Task material Block Start
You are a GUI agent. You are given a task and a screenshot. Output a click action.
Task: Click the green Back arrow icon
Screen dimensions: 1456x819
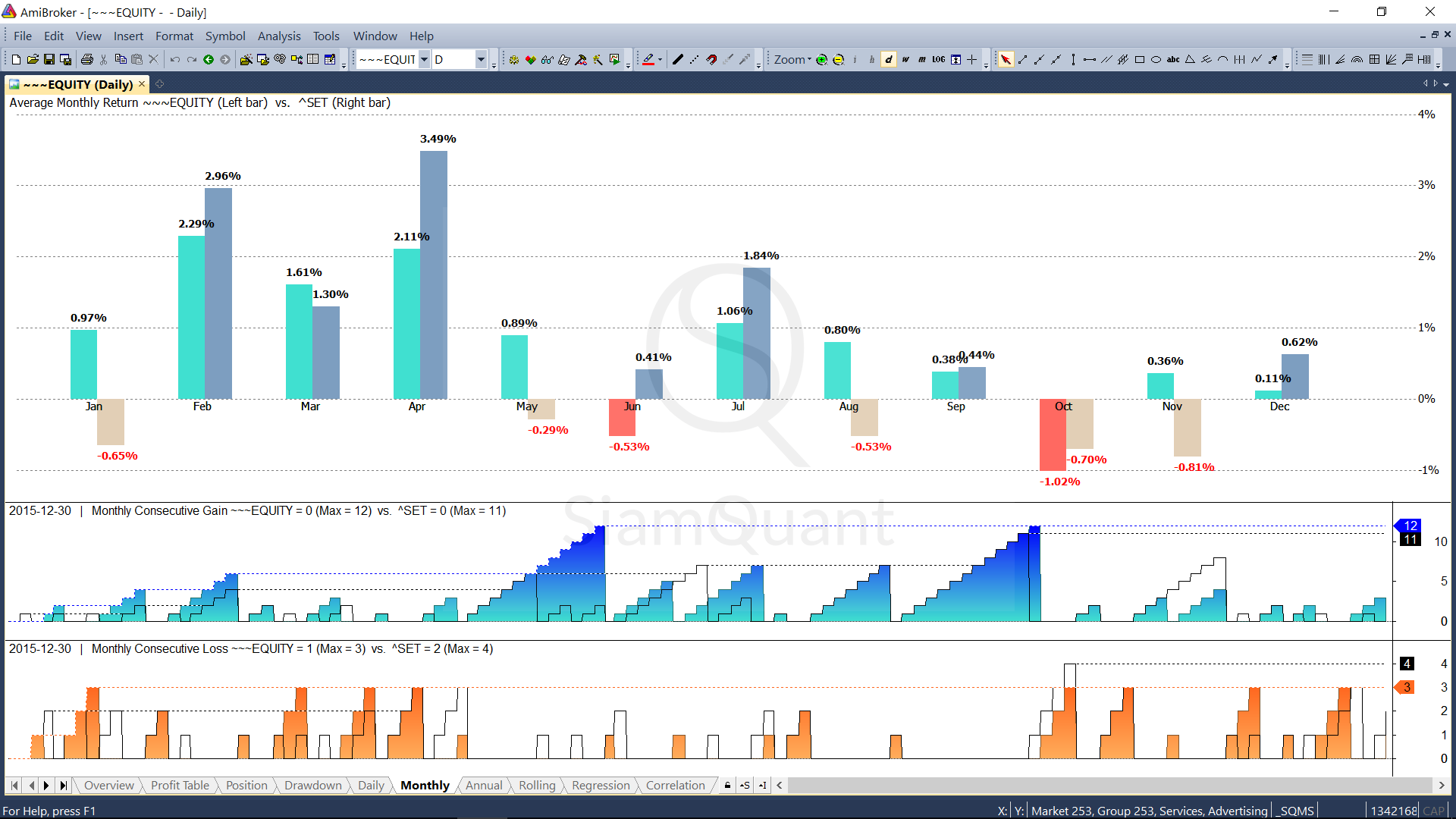pyautogui.click(x=209, y=60)

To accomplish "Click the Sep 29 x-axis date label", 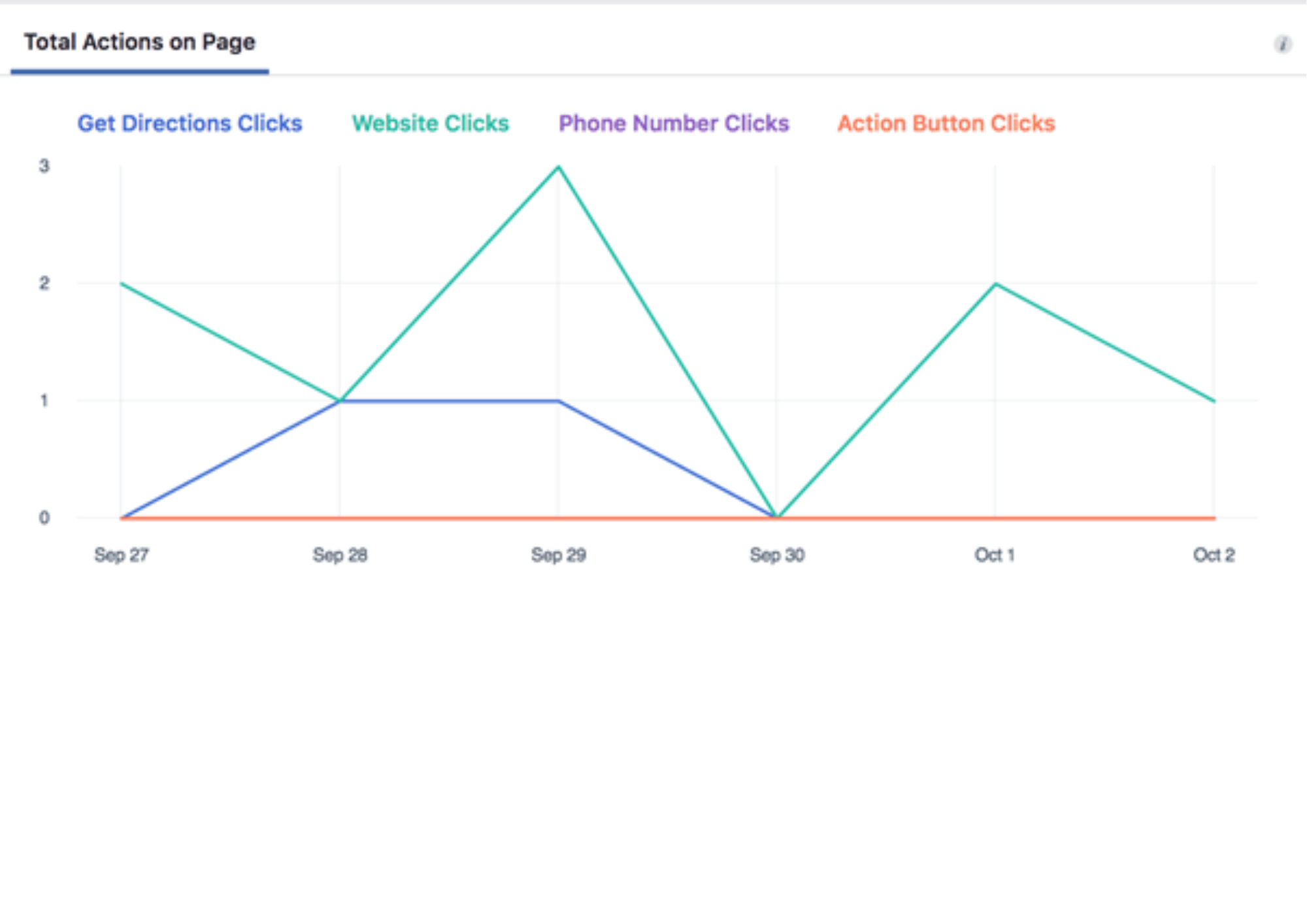I will [x=558, y=555].
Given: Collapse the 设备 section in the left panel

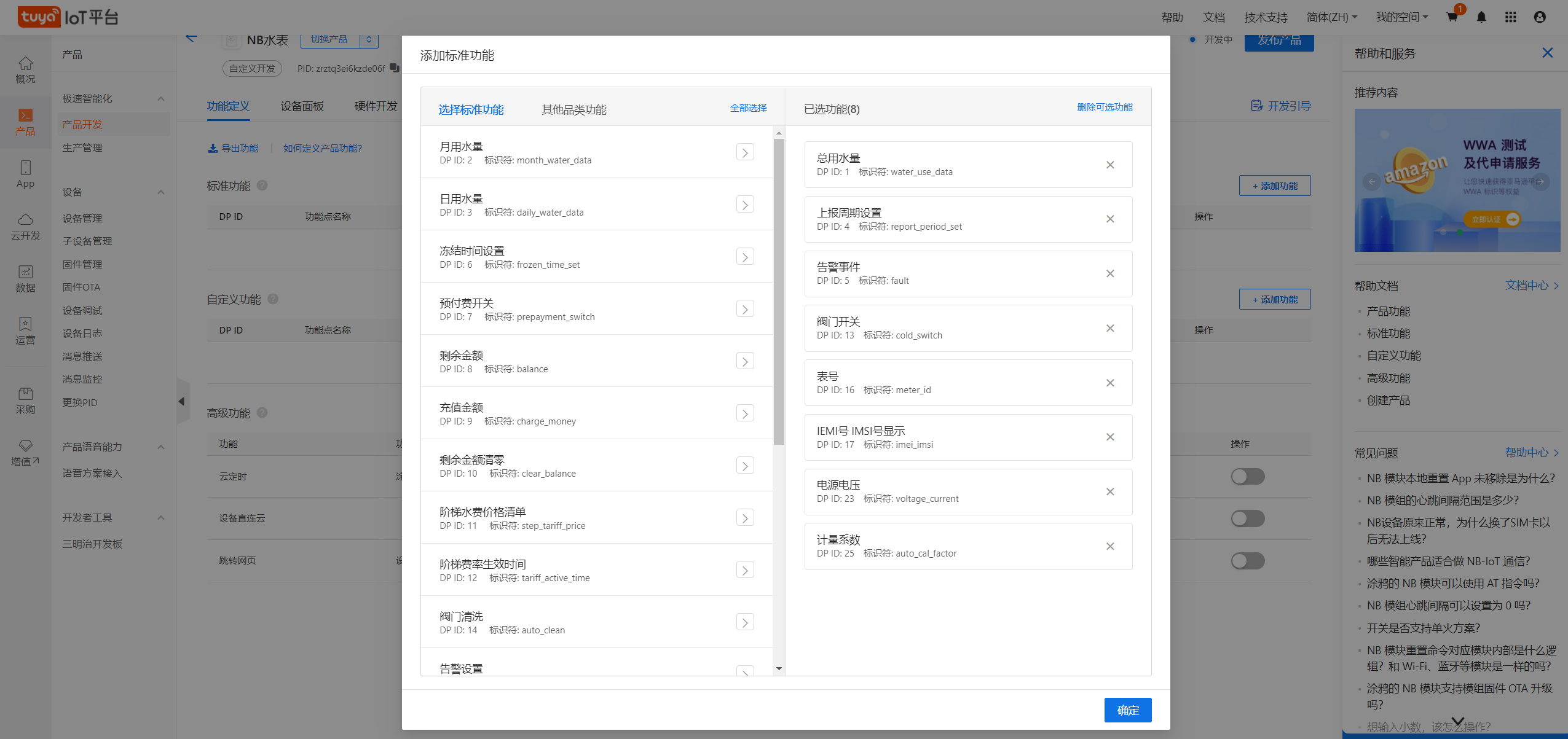Looking at the screenshot, I should coord(160,192).
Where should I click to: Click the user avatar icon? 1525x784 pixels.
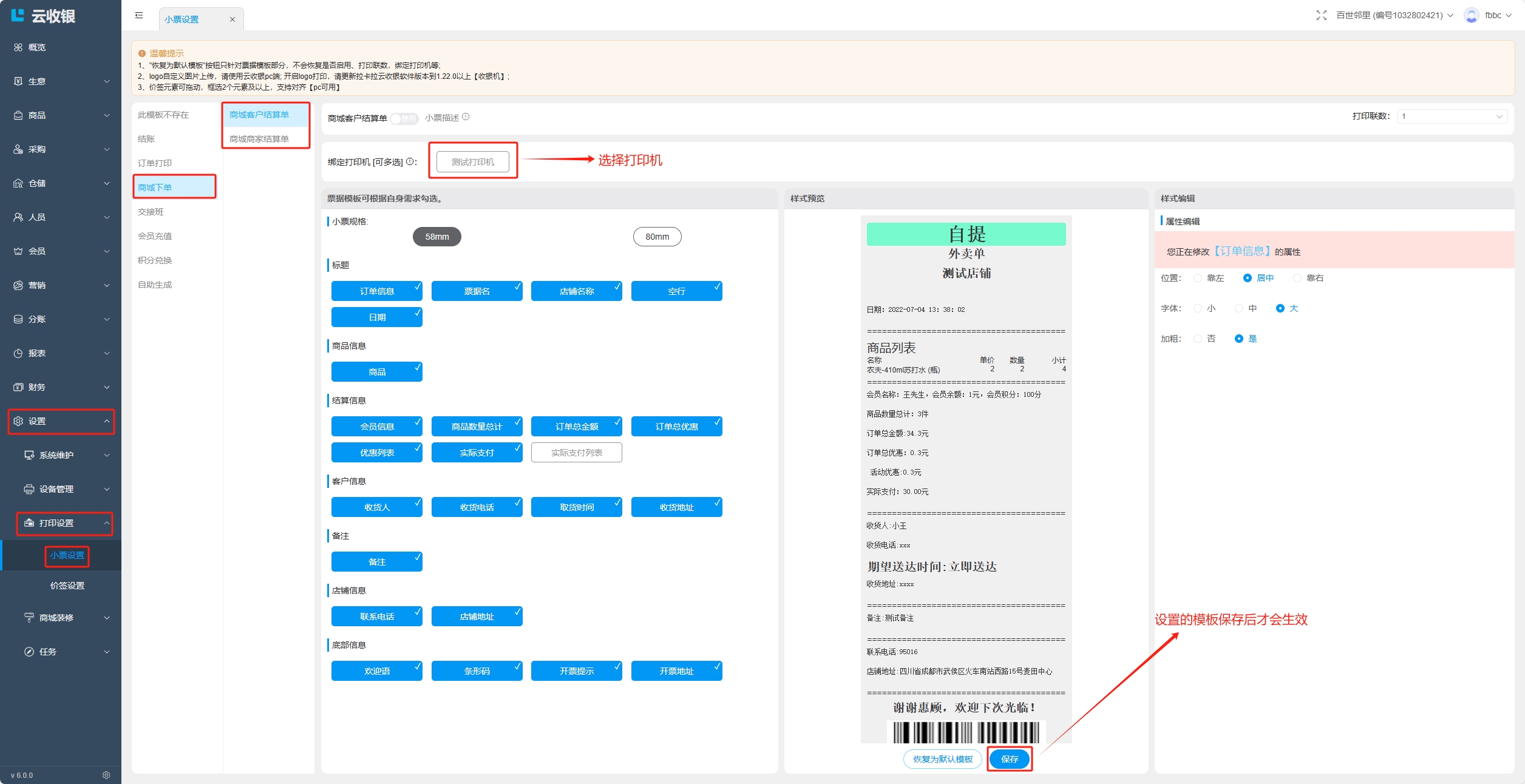pos(1471,15)
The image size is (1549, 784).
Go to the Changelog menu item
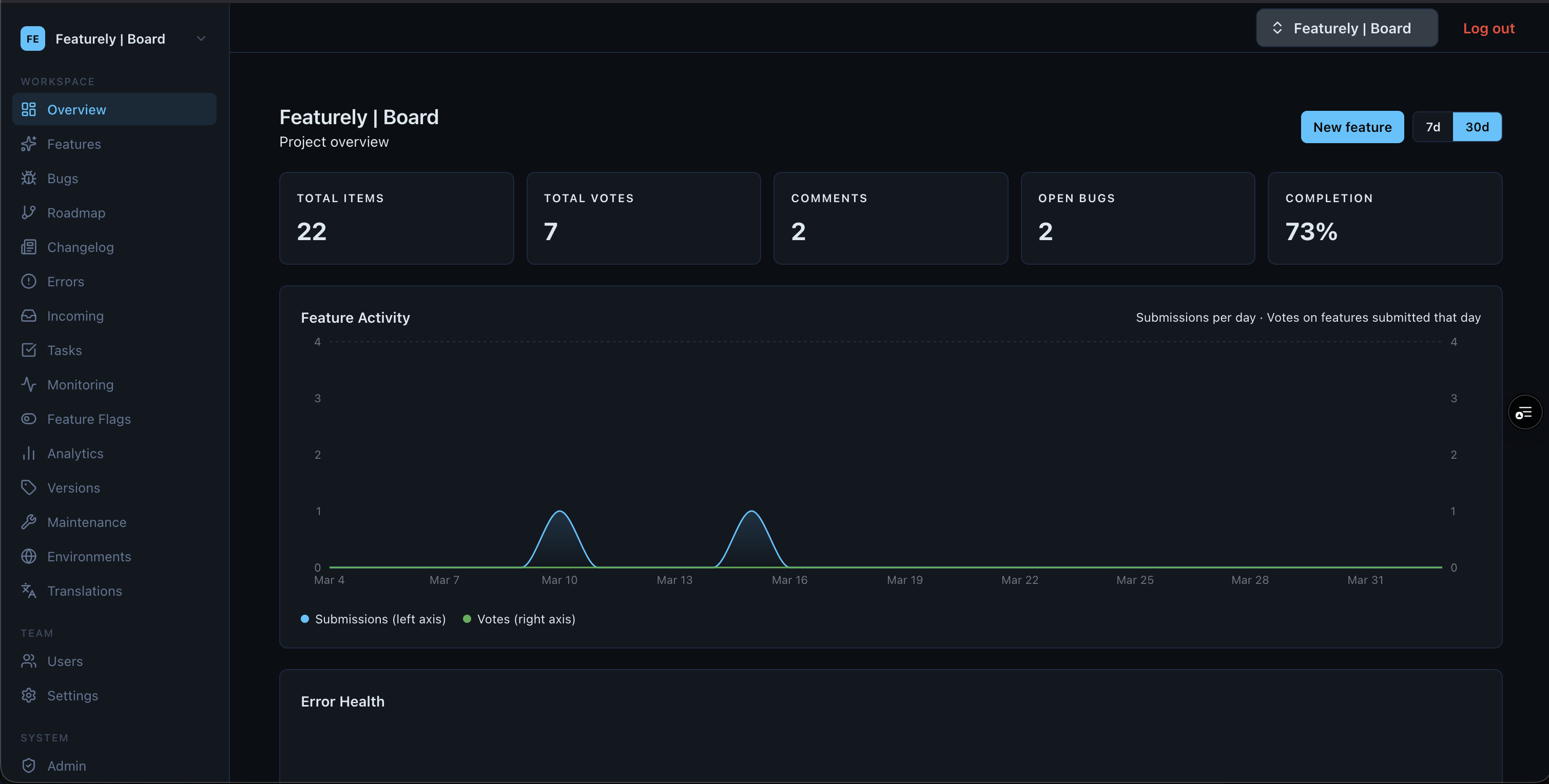coord(80,247)
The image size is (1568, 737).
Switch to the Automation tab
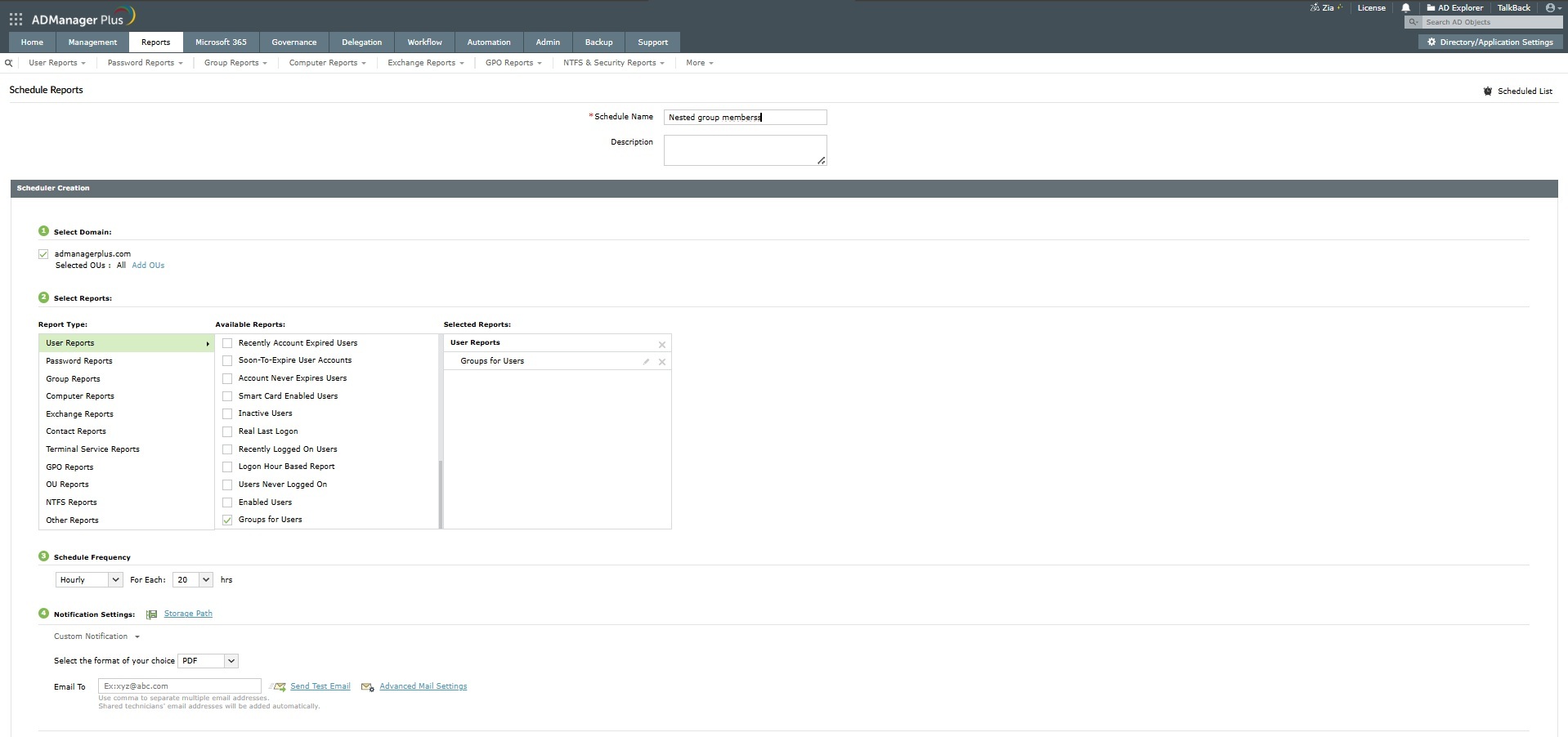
Task material Block End
Action item:
Only the lines holding "size" are wanted, so copy each of them from the material.

Your response:
The image size is (1549, 784).
The image size is (1568, 737).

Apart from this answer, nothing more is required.